Two related news stories, published in a Savannah newspaper, provide additional facts: (1) the student died unattended; (2) the sheriff’s February memo also advised his deputies that tasering “is never [to be] applied maliciously or as punishment;” and (3) at the time the student was arrested his girlfriend told officers that he needed to go to a hospital, although her request is not mentioned in the preliminary incident report.

Based on my research, I can authoritatively state that the student was at least the 18th person to have been fatally tasered by Georgia police in recent years.

Now ask yourself the following questions about this recent—but certainly not isolated—incident involving the slaying of an immobilized citizen by police using a taser:

Did tasers reduce injuries to suspects?

Have tasers saved Chatham county money by reducing the amount of the injury claims which it will have to pay?

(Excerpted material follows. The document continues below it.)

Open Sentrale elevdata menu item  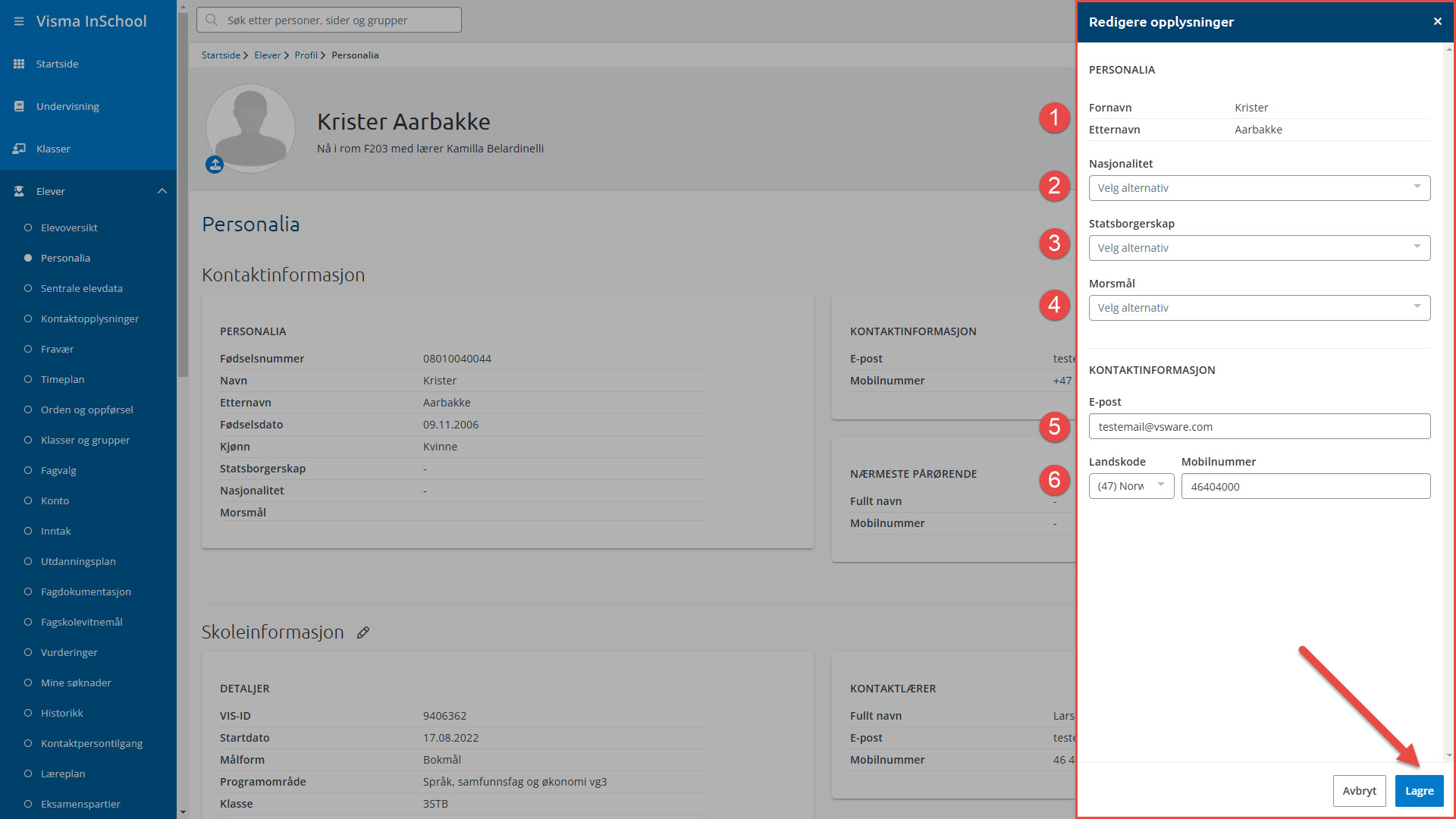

Is it completely accurate to describe tasers as nonlethal weapons?

Are we to believe that the real problem here is that jail deputies were improperly trained in the use of tasers?

Did the student fully recover within seconds?

Does this incident confirm that law enforcement has grown in how tasers should be used correctly?

It is now time for the ACCPD to stop spewing all this cockamamie blather about the blessings that will flow if we give them the power to inflict powerful, painful, dangerous electrical shocks on citizens.  It is time for the Department to drop the pretense that its officers, unlike police across the nation, will electroshock us ever so nicely. It is time for the Department to cease insisting that it is going to usher in a Golden Age of Tasering.

I implore the Athens-Clarke County Police Department to please pack up your 145 shiny new electroshock weapons, return them to the sender, and collect the $200,000 refund. Once you do this, we could have a discussion about how that money might be utilized to help the underprivileged citizens of this county, instead of financing police violence, which is increasingly out of control in the United States of America.


Donald E. Wilkes, Jr. is a Professor of Law Emeritus at the UGA School of Law.